Hatian Women Organization

Solidarite Fanm Ayisyèn (SOFA) is a feminist organization working to promote and defend the rights of women in Haiti. The organization unites women in the countryside, in the working-class neighborhoods of the cities, and women within the universities and businesses.

== History ==
With the fall of the François Duvalier regime on Haiti in 1986, the feminist movement renewed itself considerably. More than 30,000 women took to the streets on 3 April 1986 in Port-au-Prince, the country's capital, to demand equal access to fundamental rights, work and health. The movement led to the creation of many feminist organizations in the country, including SOFA. Founded on 22 February 1986, its mission is to fight for Haitian women to be freed from subordination, domination, exclusion and exploitation. To fulfill this mission, it works on several levels, such as accompanying victims of gender based violence. It also works to make women mobile and autonomous, by concrete tools such as gran mills, textile workshops and a feminist farm school. At the same time, it advocates around issues related to sexism and patriarchal exclusion.

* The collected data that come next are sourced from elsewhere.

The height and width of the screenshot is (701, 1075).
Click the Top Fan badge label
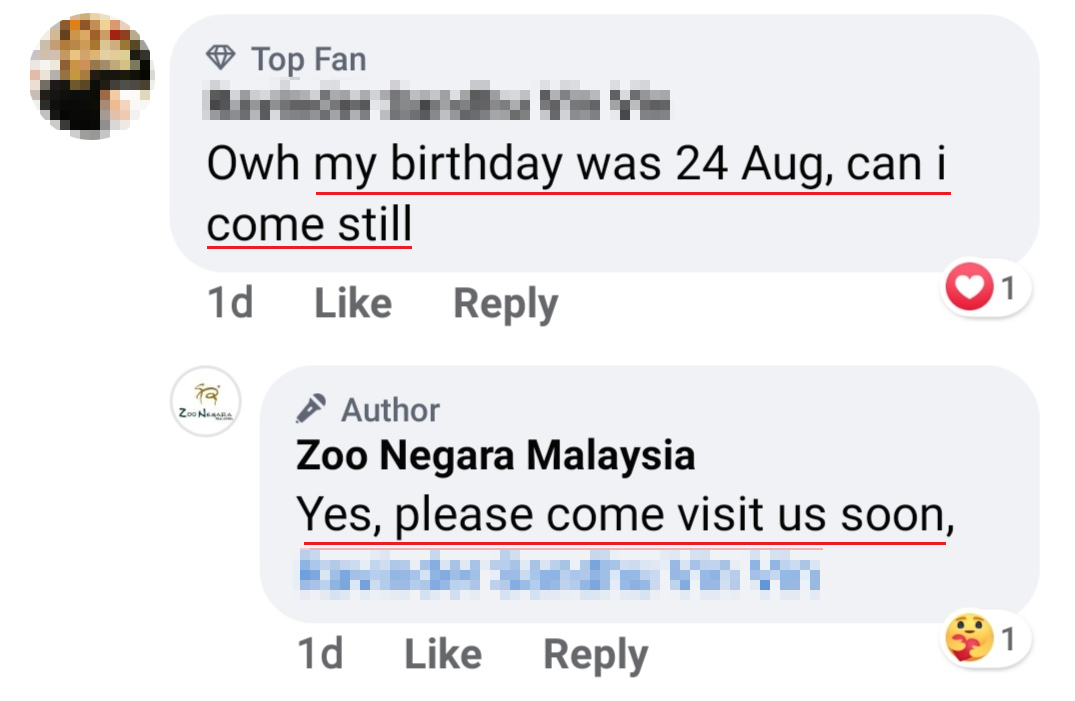point(308,60)
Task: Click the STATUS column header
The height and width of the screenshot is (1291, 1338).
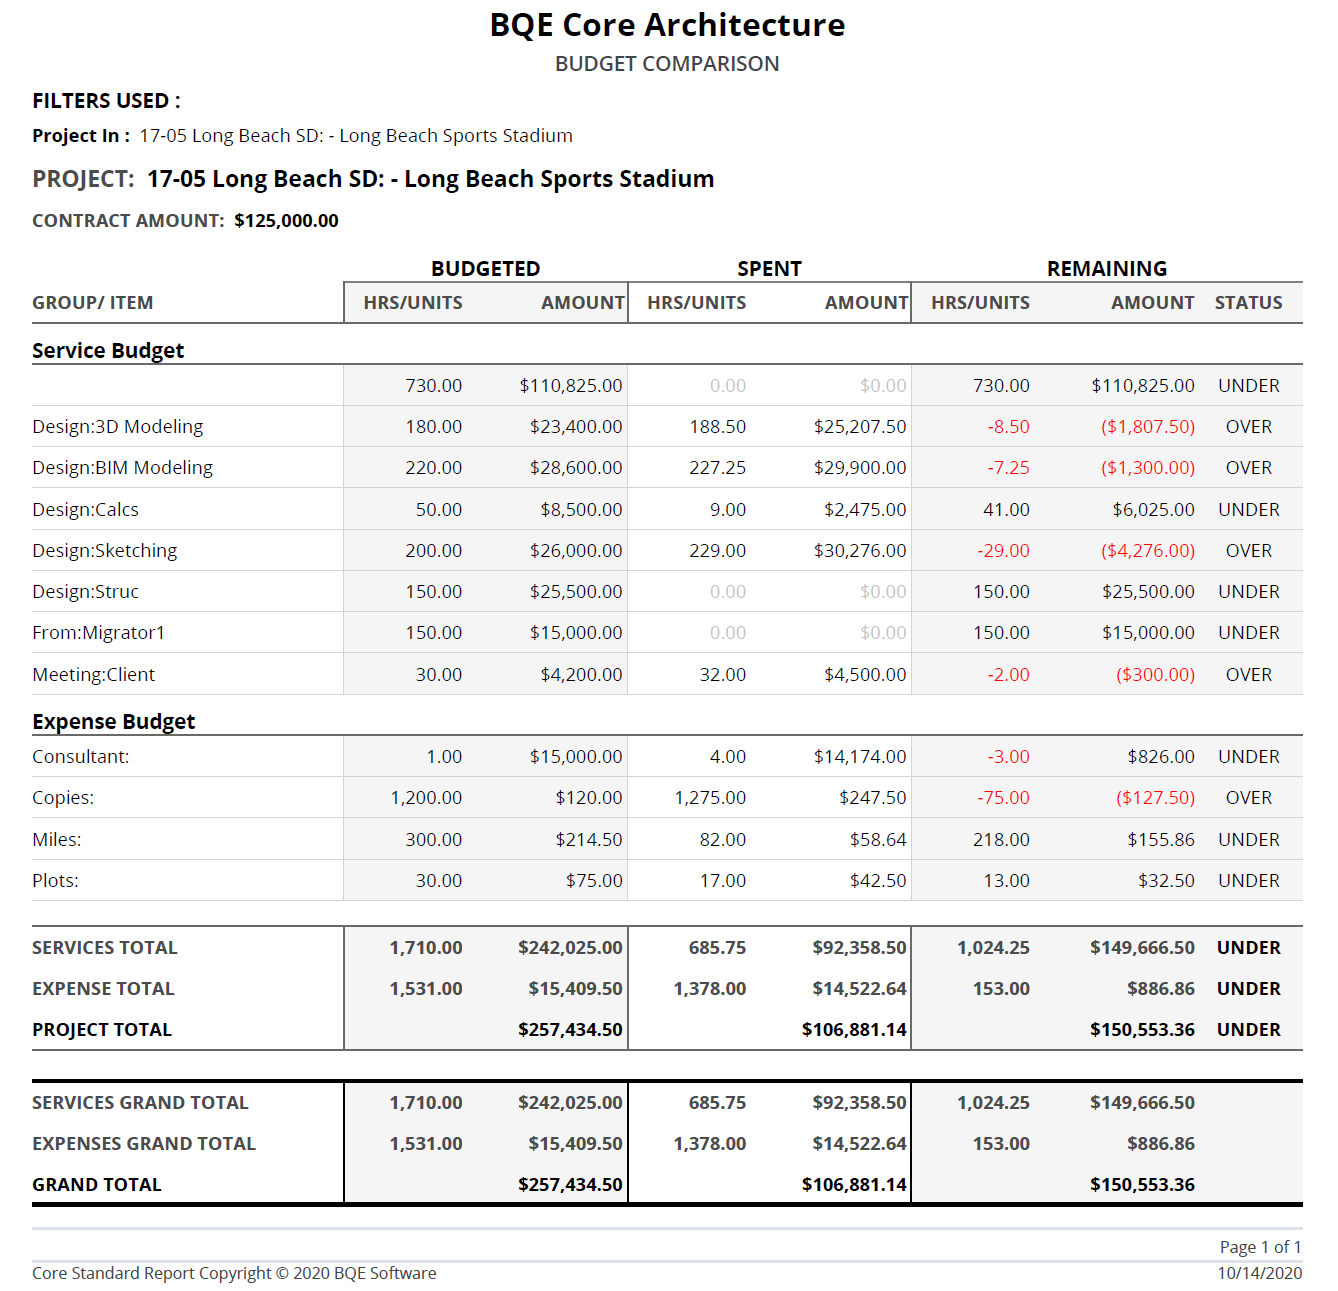Action: [1248, 303]
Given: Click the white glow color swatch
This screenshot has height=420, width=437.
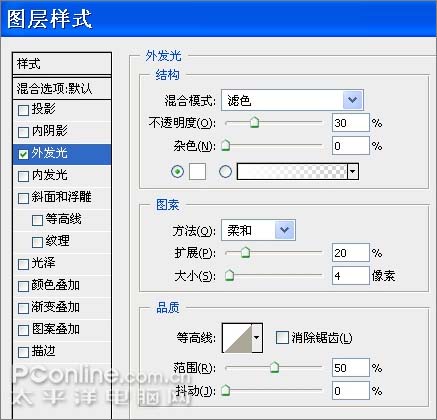Looking at the screenshot, I should pyautogui.click(x=197, y=172).
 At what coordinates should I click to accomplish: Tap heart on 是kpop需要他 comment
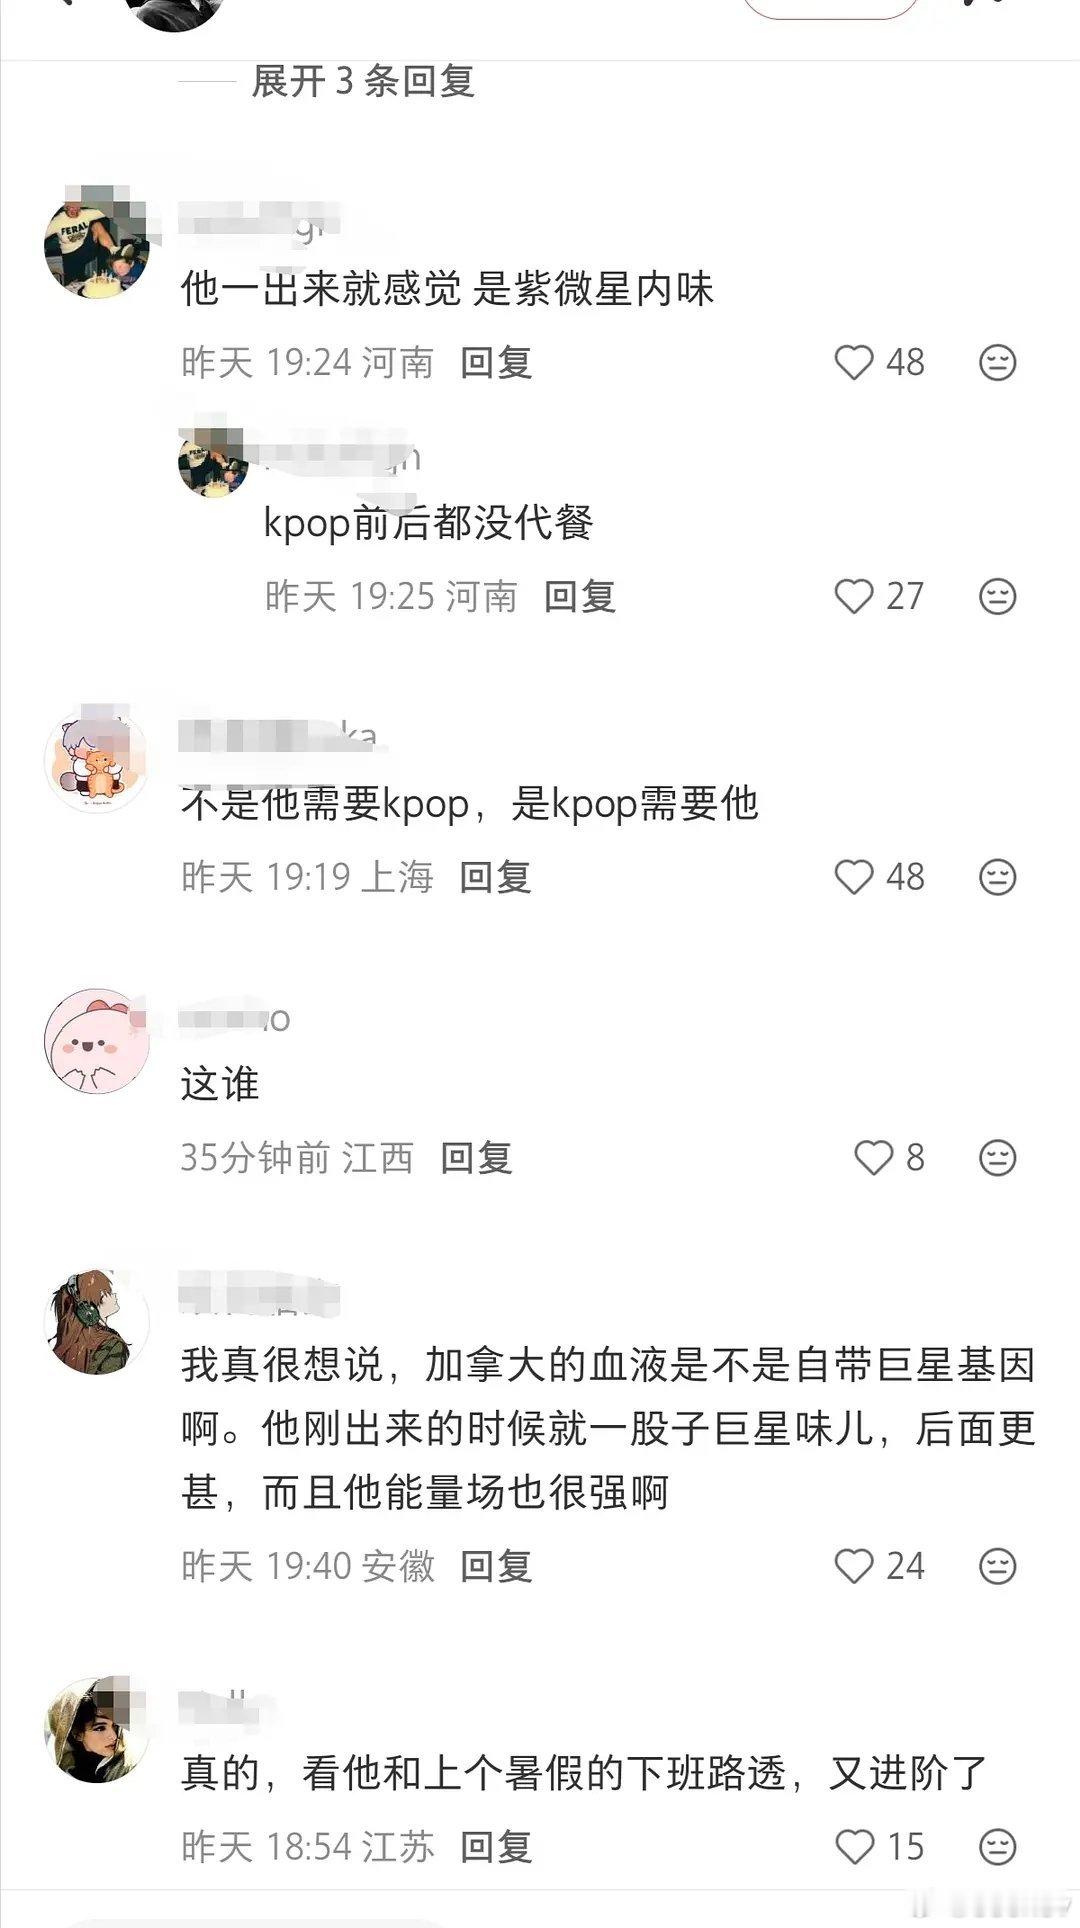tap(854, 877)
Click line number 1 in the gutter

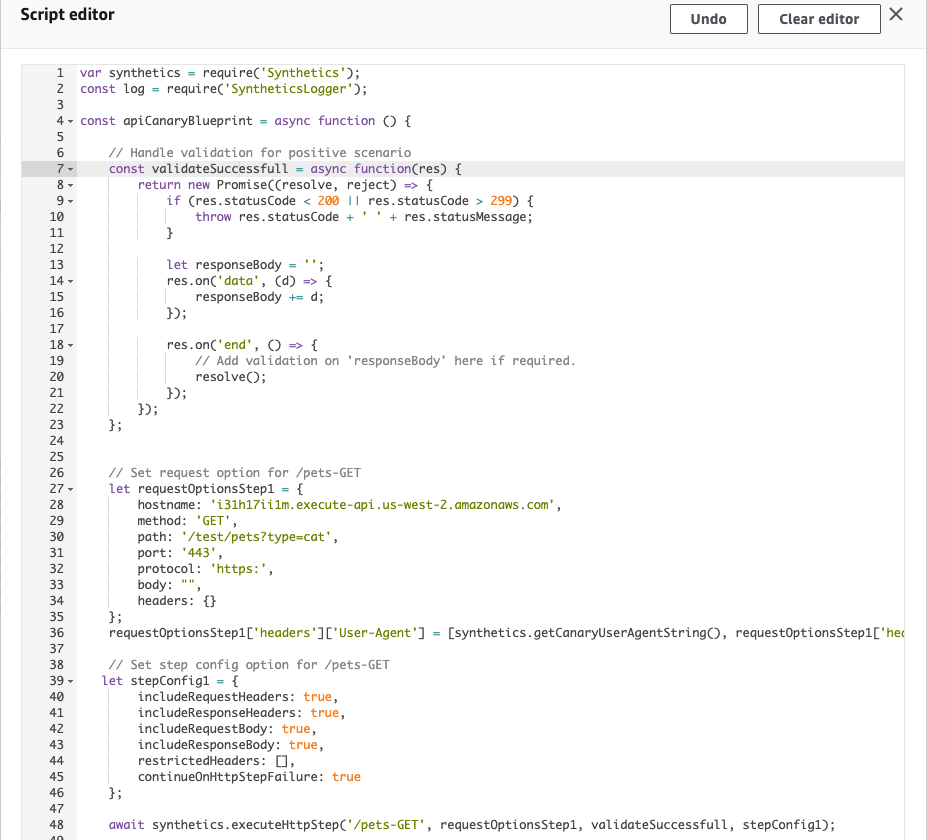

After having joined SOFA in 1987, Lise-Marie Déjean worked for the creation of the Ministry on the Status and Rights of Women in Haiti and became its first minister. Since 2017, SOFA has been led by Sabine Lamour, a sociologist with a PhD in sociology from Université Paris 8. She has a five-year mandate together with Monique Jeanty as secretary-general and Marie Bernardine Jeudi as treasurer. They started their mandate on 7 December 2017.

SOFA is a member of several national and international groups for promoting and defending the rights of women, and have participated in several international movements such as the Marche mondiale des Femmes in 2000.